**Items from a dataset**
'''

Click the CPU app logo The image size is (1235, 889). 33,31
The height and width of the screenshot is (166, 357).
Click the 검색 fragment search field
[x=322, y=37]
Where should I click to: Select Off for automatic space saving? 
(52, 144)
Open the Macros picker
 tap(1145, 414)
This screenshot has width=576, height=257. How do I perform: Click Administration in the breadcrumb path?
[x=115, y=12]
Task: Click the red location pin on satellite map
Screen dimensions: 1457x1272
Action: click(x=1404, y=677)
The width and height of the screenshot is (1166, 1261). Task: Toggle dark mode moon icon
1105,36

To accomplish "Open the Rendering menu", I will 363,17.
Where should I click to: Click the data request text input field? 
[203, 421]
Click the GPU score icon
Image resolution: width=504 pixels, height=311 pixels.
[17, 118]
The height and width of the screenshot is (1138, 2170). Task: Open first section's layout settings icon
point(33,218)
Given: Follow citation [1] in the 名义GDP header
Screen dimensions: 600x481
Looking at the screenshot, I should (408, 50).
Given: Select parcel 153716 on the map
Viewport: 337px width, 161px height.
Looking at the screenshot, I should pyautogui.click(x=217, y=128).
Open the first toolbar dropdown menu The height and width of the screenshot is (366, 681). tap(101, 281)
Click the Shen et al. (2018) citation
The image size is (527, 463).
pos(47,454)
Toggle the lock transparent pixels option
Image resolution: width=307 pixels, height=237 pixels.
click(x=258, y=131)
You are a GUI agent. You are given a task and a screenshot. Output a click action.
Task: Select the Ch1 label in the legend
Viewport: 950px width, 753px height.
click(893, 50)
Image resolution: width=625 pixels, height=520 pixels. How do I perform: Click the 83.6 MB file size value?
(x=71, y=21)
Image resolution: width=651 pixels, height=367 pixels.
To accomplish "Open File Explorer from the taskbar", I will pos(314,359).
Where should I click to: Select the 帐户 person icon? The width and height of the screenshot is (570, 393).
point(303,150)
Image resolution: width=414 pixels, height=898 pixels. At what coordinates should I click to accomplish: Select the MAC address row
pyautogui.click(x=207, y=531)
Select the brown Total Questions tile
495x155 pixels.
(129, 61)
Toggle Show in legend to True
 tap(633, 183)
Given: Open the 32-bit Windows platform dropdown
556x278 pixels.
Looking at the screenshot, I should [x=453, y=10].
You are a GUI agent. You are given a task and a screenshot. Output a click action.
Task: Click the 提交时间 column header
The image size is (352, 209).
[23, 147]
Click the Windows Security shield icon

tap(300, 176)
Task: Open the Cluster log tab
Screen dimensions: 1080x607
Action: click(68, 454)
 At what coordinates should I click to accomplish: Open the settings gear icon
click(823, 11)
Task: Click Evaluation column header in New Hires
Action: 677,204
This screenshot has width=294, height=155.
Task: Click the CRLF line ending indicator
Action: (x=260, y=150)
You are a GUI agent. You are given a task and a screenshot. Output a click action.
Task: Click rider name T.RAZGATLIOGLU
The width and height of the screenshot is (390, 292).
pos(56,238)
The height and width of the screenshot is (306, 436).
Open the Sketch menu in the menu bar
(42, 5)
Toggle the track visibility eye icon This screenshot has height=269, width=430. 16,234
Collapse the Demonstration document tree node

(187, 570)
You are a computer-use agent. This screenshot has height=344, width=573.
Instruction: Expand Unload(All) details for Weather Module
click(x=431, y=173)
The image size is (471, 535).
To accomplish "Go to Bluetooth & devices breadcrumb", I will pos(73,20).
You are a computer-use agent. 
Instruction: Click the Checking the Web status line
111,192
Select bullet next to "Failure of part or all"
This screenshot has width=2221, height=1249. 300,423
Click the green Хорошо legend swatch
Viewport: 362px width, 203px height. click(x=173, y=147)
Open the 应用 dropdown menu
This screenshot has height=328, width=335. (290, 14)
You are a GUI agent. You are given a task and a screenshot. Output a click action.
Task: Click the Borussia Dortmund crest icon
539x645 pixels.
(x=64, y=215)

'''

Every record must be given again exactly as it was written.

Click the CPU app logo The image size is (1235, 889). 33,31
The height and width of the screenshot is (166, 357).
Click the 검색 fragment search field
[x=322, y=37]
Where should I click to: Select Off for automatic space saving? 
(52, 144)
Open the Macros picker
 tap(1145, 414)
This screenshot has width=576, height=257. How do I perform: Click Administration in the breadcrumb path?
[x=115, y=12]
Task: Click the red location pin on satellite map
Screen dimensions: 1457x1272
Action: click(x=1404, y=677)
The width and height of the screenshot is (1166, 1261). Task: Toggle dark mode moon icon
1105,36

To accomplish "Open the Rendering menu", I will 363,17.
Where should I click to: Click the data request text input field? 
[203, 421]
Click the GPU score icon
Image resolution: width=504 pixels, height=311 pixels.
[17, 118]
The height and width of the screenshot is (1138, 2170). Task: Open first section's layout settings icon
point(33,218)
Given: Follow citation [1] in the 名义GDP header
Screen dimensions: 600x481
Looking at the screenshot, I should (408, 50).
Given: Select parcel 153716 on the map
Viewport: 337px width, 161px height.
Looking at the screenshot, I should pyautogui.click(x=217, y=128).
Open the first toolbar dropdown menu The height and width of the screenshot is (366, 681). tap(101, 281)
Click the Shen et al. (2018) citation
The image size is (527, 463).
pos(47,454)
Toggle the lock transparent pixels option
Image resolution: width=307 pixels, height=237 pixels.
click(x=258, y=131)
You are a GUI agent. You are given a task and a screenshot. Output a click action.
Task: Select the Ch1 label in the legend
Viewport: 950px width, 753px height.
click(893, 50)
Image resolution: width=625 pixels, height=520 pixels. How do I perform: Click the 83.6 MB file size value?
(x=71, y=21)
Image resolution: width=651 pixels, height=367 pixels.
To accomplish "Open File Explorer from the taskbar", I will pos(314,359).
Where should I click to: Select the 帐户 person icon? The width and height of the screenshot is (570, 393).
point(303,150)
Image resolution: width=414 pixels, height=898 pixels. At what coordinates should I click to accomplish: Select the MAC address row
pyautogui.click(x=207, y=531)
Select the brown Total Questions tile
495x155 pixels.
(129, 61)
Toggle Show in legend to True
 tap(633, 183)
Given: Open the 32-bit Windows platform dropdown
556x278 pixels.
Looking at the screenshot, I should [x=453, y=10].
You are a GUI agent. You are given a task and a screenshot. Output a click action.
Task: Click the 提交时间 column header
The image size is (352, 209).
[23, 147]
Click the Windows Security shield icon

tap(300, 176)
Task: Open the Cluster log tab
Screen dimensions: 1080x607
Action: click(68, 454)
 At what coordinates should I click to accomplish: Open the settings gear icon
click(823, 11)
Task: Click Evaluation column header in New Hires
Action: 677,204
This screenshot has width=294, height=155.
Task: Click the CRLF line ending indicator
Action: (x=260, y=150)
You are a GUI agent. You are given a task and a screenshot. Output a click action.
Task: Click rider name T.RAZGATLIOGLU
The width and height of the screenshot is (390, 292).
pos(56,238)
The height and width of the screenshot is (306, 436).
Open the Sketch menu in the menu bar
(42, 5)
Toggle the track visibility eye icon This screenshot has height=269, width=430. 16,234
Collapse the Demonstration document tree node

(187, 570)
You are a computer-use agent. This screenshot has height=344, width=573.
Instruction: Expand Unload(All) details for Weather Module
click(x=431, y=173)
The image size is (471, 535).
To accomplish "Go to Bluetooth & devices breadcrumb", I will pos(73,20).
You are a computer-use agent. 
Instruction: Click the Checking the Web status line
111,192
Select bullet next to "Failure of part or all"
This screenshot has width=2221, height=1249. 300,423
Click the green Хорошо legend swatch
Viewport: 362px width, 203px height. click(x=173, y=147)
Open the 应用 dropdown menu
This screenshot has height=328, width=335. (290, 14)
You are a GUI agent. You are given a task and a screenshot. Output a click action.
Task: Click the Borussia Dortmund crest icon
539x645 pixels.
(x=64, y=215)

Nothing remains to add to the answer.